◆ What the exercise asks ◆
Please reproduce every one of the records below, line for line, without changing anything.

◆ Extracted material ◆
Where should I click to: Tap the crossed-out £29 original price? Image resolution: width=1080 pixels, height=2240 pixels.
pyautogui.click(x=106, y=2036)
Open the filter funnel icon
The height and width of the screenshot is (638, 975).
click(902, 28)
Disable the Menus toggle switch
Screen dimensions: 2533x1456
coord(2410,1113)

◆ Reply ◆
Where should I click to: Tap the crossed-out £29 original price? Image resolution: width=1080 pixels, height=2240 pixels.
pyautogui.click(x=106, y=2036)
Open the filter funnel icon
The height and width of the screenshot is (638, 975).
click(902, 28)
Disable the Menus toggle switch
Screen dimensions: 2533x1456
coord(2410,1113)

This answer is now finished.